(Set problem)
Please rewrite the data from its start through the line containing "Horse Paintings (19, 634)", changing "Photo" to "Picture" and keeping everything else the same. Leave out the pictures.

(The records)
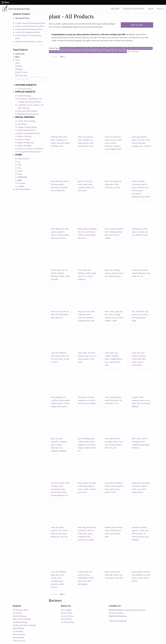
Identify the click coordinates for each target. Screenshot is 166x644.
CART (160, 9)
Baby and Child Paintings (27, 111)
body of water (56, 534)
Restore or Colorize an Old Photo (30, 148)
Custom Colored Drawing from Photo (30, 26)
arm (146, 232)
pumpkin (59, 397)
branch (145, 270)
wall (88, 445)
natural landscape (138, 143)
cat (19, 162)
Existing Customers (116, 613)
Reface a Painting (24, 136)
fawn (80, 190)
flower (53, 143)
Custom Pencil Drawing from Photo (29, 29)
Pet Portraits (18, 613)
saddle (114, 320)
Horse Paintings (19, 634)
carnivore (147, 146)
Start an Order (137, 25)
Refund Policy (66, 619)
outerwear (55, 353)
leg (138, 137)
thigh (58, 190)
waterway (64, 536)
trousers (81, 575)
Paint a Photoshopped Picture (29, 133)
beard (85, 184)
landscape (19, 69)
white (107, 530)
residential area (114, 362)
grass (86, 146)
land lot (134, 190)
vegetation (82, 400)
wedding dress (61, 140)
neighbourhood (116, 359)
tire (111, 181)
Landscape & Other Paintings (24, 625)
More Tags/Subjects (23, 189)
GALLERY (115, 9)
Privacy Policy (66, 613)
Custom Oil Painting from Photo (28, 32)
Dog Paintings (18, 628)
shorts (53, 190)
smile (60, 137)
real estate (21, 183)
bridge (53, 536)
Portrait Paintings (24, 96)
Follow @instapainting (117, 621)
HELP (151, 9)
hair (86, 572)
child (20, 165)
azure (143, 489)
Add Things (22, 124)
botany (61, 146)
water (107, 137)
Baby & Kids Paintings (22, 619)
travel (91, 146)
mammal (141, 188)
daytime (135, 356)
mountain (117, 137)
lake (120, 149)
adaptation (109, 184)
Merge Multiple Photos (26, 130)
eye (133, 235)
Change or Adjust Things (27, 127)
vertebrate (135, 184)
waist (92, 359)
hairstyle (63, 353)
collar (86, 489)
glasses (80, 181)
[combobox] (30, 79)
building (18, 66)
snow (148, 400)
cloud (17, 63)
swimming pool (57, 581)
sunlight (135, 146)
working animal (84, 188)
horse (107, 312)
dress (146, 314)
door (84, 238)
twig (148, 273)
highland (114, 149)
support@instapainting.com (134, 610)
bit (111, 448)
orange (53, 406)
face (140, 229)
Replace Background (26, 142)
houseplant (63, 188)
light (94, 273)
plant (65, 137)
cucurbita (54, 400)
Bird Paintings (18, 638)
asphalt (91, 540)
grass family (61, 238)
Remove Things (24, 140)
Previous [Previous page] (55, 56)
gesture (86, 143)
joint (53, 181)
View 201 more (21, 75)
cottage (108, 238)
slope (134, 403)
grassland (146, 196)
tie (58, 235)
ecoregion (140, 181)
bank (121, 578)
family (20, 171)
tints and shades (62, 314)
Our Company (66, 610)
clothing (54, 137)
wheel (114, 492)
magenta (93, 403)
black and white (24, 158)
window (81, 235)
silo (60, 530)
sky (84, 137)
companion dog (84, 320)
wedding (21, 186)
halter (111, 314)
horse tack (115, 318)
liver (115, 448)
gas (58, 536)
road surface (90, 232)
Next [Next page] (63, 56)
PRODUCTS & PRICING (134, 9)
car (66, 270)
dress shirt (65, 229)
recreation (109, 188)
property (86, 229)
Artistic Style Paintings (26, 121)
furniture (142, 356)
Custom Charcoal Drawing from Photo (30, 23)
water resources (111, 140)
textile (112, 534)
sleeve (61, 359)
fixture (117, 235)
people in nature (21, 72)
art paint (91, 397)
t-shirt (116, 184)
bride (53, 140)
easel (142, 353)
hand (83, 312)
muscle (66, 181)
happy (80, 143)
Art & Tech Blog (67, 622)
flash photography (139, 318)
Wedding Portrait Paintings (28, 114)
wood (17, 60)
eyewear (117, 188)
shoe (143, 312)
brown (134, 270)
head (133, 232)
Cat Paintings (18, 631)
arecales (63, 312)
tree (91, 140)
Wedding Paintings (20, 622)
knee (63, 190)
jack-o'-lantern (64, 403)
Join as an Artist (19, 640)
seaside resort (56, 578)
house (20, 174)
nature (107, 143)
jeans (145, 229)
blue (57, 575)
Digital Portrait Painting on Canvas (29, 42)
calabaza (54, 403)
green (85, 397)
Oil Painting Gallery (21, 610)
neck (56, 359)
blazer (53, 238)
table (107, 365)
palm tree (59, 318)
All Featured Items (25, 89)
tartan (80, 184)
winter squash (64, 400)
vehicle (54, 273)
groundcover (83, 540)
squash (64, 406)
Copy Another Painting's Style (29, 152)
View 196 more (133, 52)
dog (19, 168)
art (142, 276)
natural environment (59, 492)
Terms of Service (67, 616)
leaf (143, 140)
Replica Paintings (24, 146)
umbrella (54, 584)
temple (86, 140)
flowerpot (60, 143)
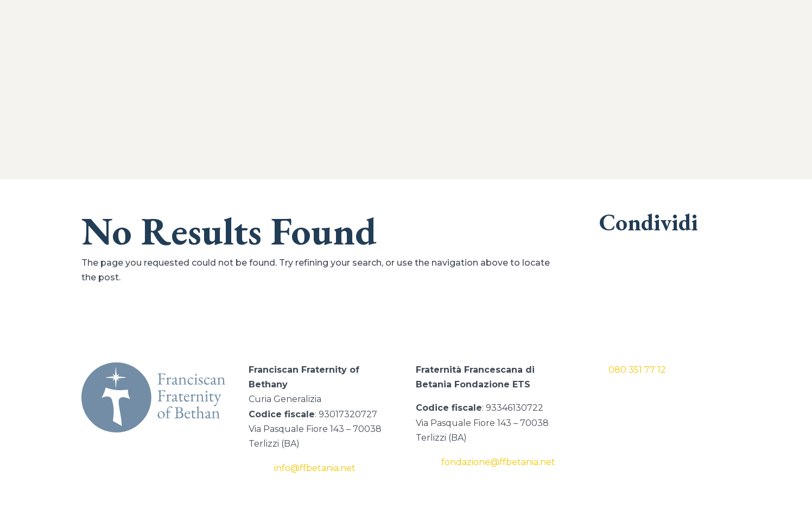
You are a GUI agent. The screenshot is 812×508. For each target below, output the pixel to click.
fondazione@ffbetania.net (498, 462)
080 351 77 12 (637, 369)
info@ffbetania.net (315, 468)
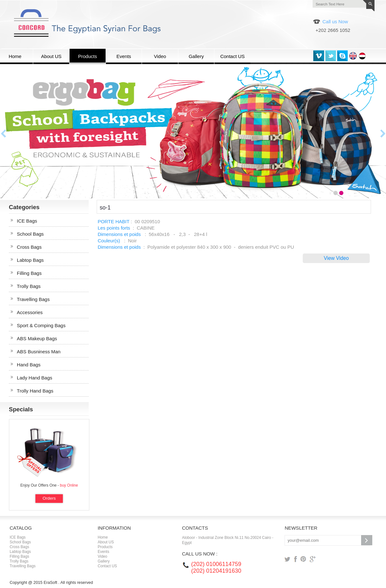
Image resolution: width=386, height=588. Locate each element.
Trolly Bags (29, 286)
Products (105, 547)
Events (103, 552)
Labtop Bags (30, 260)
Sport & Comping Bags (41, 325)
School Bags (30, 234)
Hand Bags (29, 364)
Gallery (104, 561)
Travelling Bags (33, 299)
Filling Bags (29, 273)
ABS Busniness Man (39, 351)
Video (102, 556)
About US (106, 542)
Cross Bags (29, 247)
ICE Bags (27, 221)
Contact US (107, 566)
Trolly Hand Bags (35, 391)
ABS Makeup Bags (37, 338)
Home (103, 537)
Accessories (30, 312)
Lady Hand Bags (34, 378)
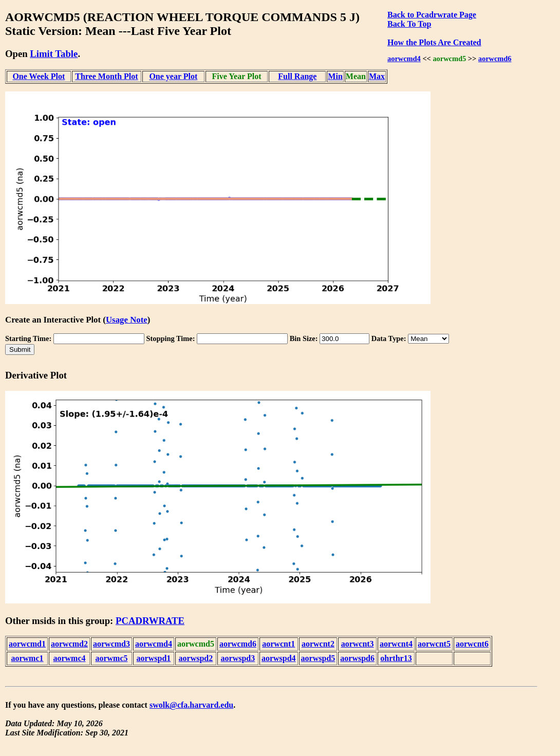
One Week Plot (39, 76)
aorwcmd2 (69, 644)
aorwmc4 (69, 658)
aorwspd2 (196, 658)
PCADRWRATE (150, 620)
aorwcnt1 (278, 644)
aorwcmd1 (27, 644)
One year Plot (173, 76)
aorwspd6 (357, 658)
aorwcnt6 (472, 644)
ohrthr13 (396, 658)
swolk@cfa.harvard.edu (191, 705)
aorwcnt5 (434, 644)
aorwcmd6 (495, 59)
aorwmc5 (111, 658)
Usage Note (126, 319)
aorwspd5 (318, 658)
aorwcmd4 (404, 59)
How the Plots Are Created (434, 42)
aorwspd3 (238, 658)
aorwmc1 (27, 658)
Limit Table (53, 53)
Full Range (297, 76)
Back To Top (409, 24)
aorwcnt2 (318, 644)
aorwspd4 (278, 658)
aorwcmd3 (111, 644)
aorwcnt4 (396, 644)
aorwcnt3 (358, 644)
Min (335, 76)
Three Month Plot (106, 76)
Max (377, 76)
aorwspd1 (154, 658)
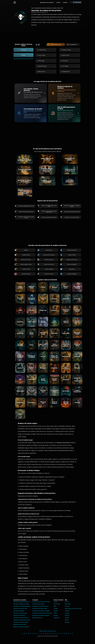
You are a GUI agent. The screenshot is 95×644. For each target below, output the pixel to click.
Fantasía (54, 8)
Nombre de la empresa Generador (21, 627)
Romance (56, 615)
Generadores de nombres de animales (41, 611)
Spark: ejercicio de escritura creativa (73, 608)
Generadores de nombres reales (40, 608)
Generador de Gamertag (19, 615)
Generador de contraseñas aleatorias (22, 606)
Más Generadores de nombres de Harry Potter (23, 59)
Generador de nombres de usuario (21, 604)
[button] (24, 50)
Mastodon (67, 622)
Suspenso (56, 611)
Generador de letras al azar (20, 624)
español (65, 2)
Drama (55, 613)
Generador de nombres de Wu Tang (22, 620)
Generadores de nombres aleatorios (43, 8)
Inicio (32, 8)
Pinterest (67, 615)
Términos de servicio (52, 631)
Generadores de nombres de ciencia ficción (42, 613)
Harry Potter (60, 8)
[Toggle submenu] (54, 2)
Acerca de (67, 606)
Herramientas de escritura (38, 604)
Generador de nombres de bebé (21, 622)
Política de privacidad (43, 631)
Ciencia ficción (57, 604)
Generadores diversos (37, 618)
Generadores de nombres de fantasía (41, 602)
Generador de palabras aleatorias (21, 602)
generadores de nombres (47, 2)
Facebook (67, 613)
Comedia (56, 608)
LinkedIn (67, 618)
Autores (67, 602)
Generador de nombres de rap (20, 608)
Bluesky (67, 620)
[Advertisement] (48, 36)
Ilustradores (68, 604)
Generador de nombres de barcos (21, 618)
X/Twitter (67, 611)
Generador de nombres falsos (20, 613)
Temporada (56, 618)
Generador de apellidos (19, 611)
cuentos (58, 2)
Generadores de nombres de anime (40, 606)
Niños (55, 606)
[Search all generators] (71, 2)
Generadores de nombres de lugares (40, 615)
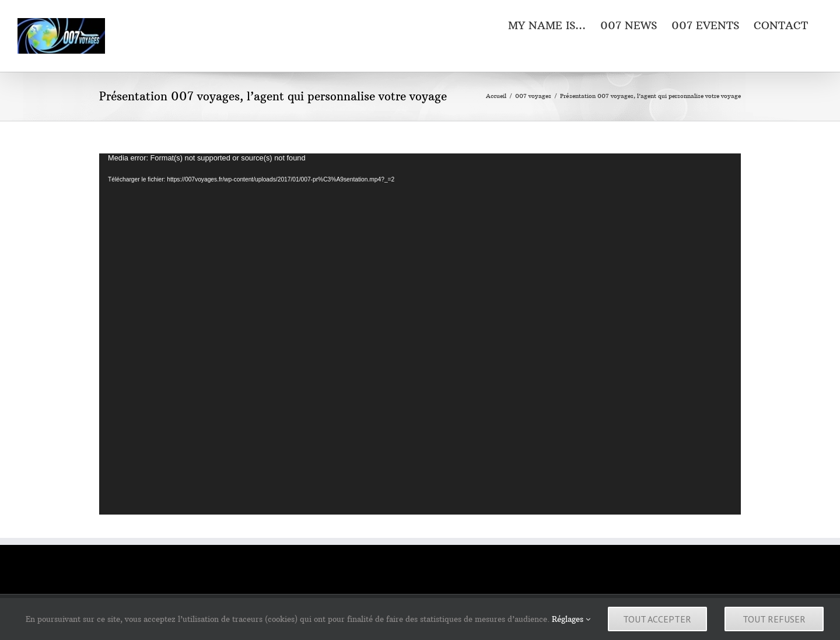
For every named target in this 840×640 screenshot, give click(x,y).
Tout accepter (657, 619)
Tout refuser (774, 619)
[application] (420, 334)
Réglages (571, 619)
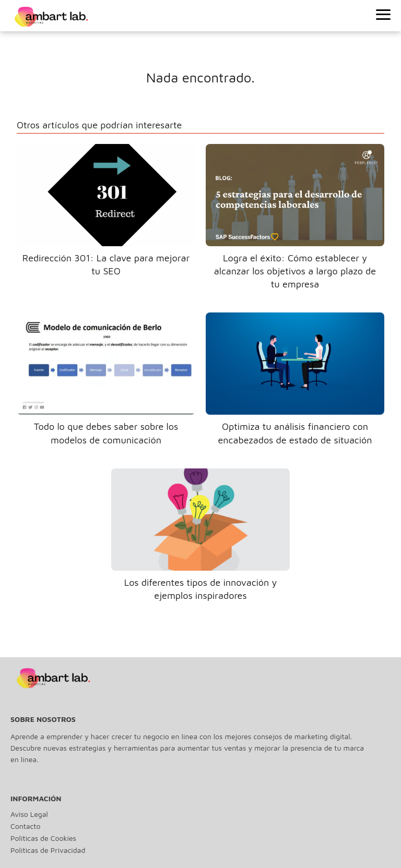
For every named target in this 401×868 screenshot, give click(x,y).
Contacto (25, 826)
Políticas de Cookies (43, 838)
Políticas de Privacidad (48, 850)
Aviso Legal (29, 814)
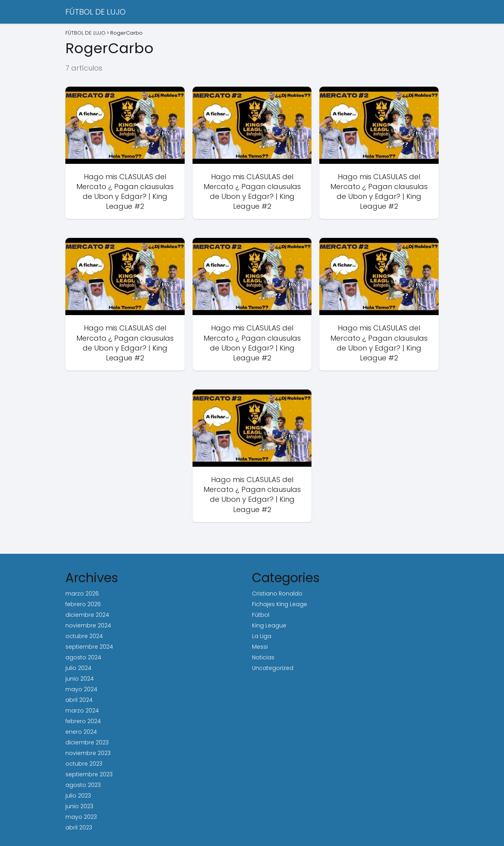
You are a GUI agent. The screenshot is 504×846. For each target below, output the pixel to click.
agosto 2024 (83, 657)
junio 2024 (80, 679)
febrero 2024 (83, 721)
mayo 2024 (81, 689)
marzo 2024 (82, 711)
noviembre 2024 (88, 625)
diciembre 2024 (87, 615)
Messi (260, 647)
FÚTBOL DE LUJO (95, 12)
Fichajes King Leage (280, 604)
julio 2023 (78, 796)
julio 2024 (78, 668)
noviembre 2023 (88, 753)
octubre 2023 (84, 764)
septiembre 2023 (89, 774)
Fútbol (261, 615)
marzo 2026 (82, 594)
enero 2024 (81, 732)
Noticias (263, 657)
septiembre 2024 (89, 647)
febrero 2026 (83, 604)
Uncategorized (272, 668)
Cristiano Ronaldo (277, 594)
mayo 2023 (81, 817)
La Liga (261, 636)
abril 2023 (79, 827)
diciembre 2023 (87, 742)
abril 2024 (79, 700)
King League (269, 625)
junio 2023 (79, 806)
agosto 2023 (83, 785)
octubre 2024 (84, 636)
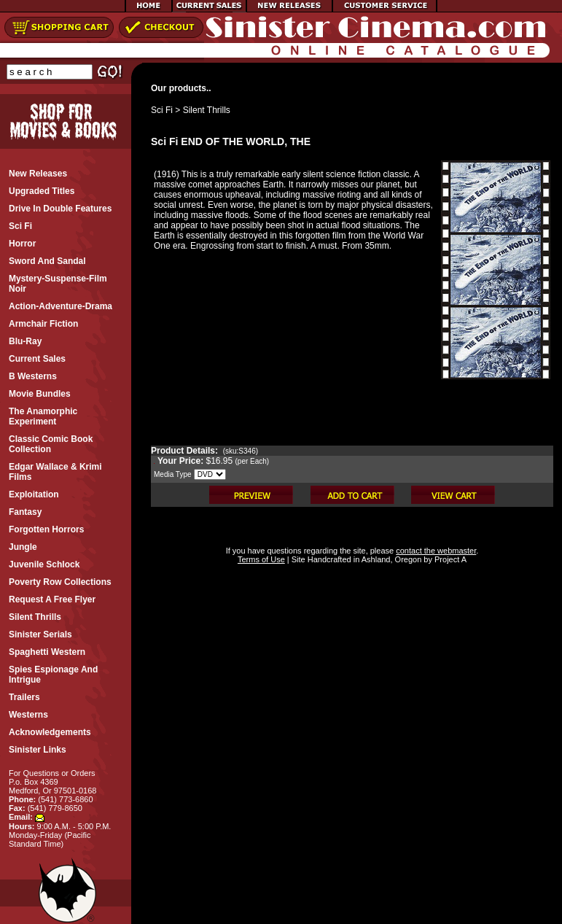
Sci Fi (162, 110)
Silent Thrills (206, 110)
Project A (449, 559)
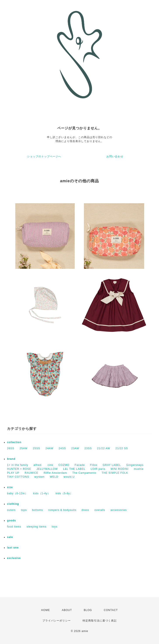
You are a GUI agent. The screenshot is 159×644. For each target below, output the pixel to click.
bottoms (38, 510)
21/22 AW (104, 448)
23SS (88, 448)
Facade (80, 465)
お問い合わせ (115, 156)
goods (12, 520)
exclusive (14, 558)
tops (24, 510)
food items (14, 526)
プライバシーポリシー (56, 620)
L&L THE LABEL (74, 469)
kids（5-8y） (64, 494)
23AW (75, 448)
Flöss (94, 465)
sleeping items (36, 526)
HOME (46, 610)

(Problem solution)
Identify the click coordinates for each target. Screenshot is 166x644.
CART (160, 9)
Baby and Child Paintings (27, 111)
body of water (56, 534)
Restore or Colorize an Old Picture (30, 148)
Custom Colored Drawing from Picture (30, 26)
arm (146, 232)
pumpkin (59, 397)
branch (145, 270)
wall (88, 445)
natural landscape (138, 143)
cat (19, 162)
Existing Customers (116, 613)
Reface a Painting (24, 136)
fawn (80, 190)
flower (53, 143)
Custom Pencil Drawing from Picture (29, 29)
Pet Portraits (18, 613)
saddle (114, 320)
Horse Paintings (19, 634)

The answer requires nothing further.